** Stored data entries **
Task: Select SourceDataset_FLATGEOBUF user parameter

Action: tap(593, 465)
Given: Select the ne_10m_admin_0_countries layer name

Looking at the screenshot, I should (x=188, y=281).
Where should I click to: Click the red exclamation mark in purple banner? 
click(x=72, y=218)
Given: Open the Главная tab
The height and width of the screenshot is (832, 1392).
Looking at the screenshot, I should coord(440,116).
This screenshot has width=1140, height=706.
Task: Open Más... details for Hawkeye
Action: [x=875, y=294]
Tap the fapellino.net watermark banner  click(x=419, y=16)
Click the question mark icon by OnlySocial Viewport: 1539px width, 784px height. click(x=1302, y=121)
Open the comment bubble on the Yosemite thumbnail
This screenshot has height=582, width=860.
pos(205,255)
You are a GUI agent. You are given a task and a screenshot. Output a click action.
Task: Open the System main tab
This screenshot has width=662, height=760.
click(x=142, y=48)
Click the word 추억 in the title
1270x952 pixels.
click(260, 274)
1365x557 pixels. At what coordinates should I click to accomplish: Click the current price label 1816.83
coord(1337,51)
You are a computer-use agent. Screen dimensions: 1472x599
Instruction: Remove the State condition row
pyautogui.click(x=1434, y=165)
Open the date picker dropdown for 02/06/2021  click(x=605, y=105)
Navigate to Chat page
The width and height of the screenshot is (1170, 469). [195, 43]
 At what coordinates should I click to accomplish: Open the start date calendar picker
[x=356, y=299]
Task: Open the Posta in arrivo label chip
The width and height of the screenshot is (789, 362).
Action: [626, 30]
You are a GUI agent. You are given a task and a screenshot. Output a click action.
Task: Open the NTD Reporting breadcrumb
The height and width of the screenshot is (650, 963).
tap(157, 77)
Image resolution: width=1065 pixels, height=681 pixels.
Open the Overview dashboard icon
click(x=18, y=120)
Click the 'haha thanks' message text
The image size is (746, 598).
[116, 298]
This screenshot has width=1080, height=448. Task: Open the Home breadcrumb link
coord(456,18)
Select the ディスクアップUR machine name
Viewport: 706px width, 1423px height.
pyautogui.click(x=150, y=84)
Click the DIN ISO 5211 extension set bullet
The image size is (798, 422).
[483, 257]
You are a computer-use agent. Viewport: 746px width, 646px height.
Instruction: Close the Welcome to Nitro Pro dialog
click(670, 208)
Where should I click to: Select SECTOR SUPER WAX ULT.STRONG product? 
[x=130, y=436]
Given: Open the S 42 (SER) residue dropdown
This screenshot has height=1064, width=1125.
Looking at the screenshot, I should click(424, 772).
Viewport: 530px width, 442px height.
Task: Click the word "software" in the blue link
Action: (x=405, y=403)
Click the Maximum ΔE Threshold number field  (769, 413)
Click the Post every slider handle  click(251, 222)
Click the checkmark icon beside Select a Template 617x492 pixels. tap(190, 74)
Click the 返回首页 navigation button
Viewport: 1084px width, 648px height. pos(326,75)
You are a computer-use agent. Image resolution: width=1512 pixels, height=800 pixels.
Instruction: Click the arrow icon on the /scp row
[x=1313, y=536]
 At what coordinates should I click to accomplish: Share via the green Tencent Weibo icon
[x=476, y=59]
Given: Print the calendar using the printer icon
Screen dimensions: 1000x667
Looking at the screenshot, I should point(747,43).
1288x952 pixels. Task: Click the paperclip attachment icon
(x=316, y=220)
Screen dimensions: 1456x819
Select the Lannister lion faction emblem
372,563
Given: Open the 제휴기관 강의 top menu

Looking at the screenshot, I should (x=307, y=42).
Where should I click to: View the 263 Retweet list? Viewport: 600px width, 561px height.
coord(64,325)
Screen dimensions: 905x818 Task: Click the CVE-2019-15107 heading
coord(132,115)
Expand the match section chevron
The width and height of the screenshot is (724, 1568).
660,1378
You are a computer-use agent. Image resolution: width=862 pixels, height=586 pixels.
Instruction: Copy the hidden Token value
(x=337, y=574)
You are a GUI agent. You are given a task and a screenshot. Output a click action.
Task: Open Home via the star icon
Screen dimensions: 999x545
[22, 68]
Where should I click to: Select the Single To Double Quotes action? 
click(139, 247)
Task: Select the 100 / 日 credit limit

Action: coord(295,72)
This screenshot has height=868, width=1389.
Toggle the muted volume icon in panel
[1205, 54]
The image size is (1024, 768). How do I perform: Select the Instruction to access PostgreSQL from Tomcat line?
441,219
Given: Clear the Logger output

** What you need to do **
How many lines in the records contain the string "dropdown"? Give the number by itself.

** Answer to this problem **
2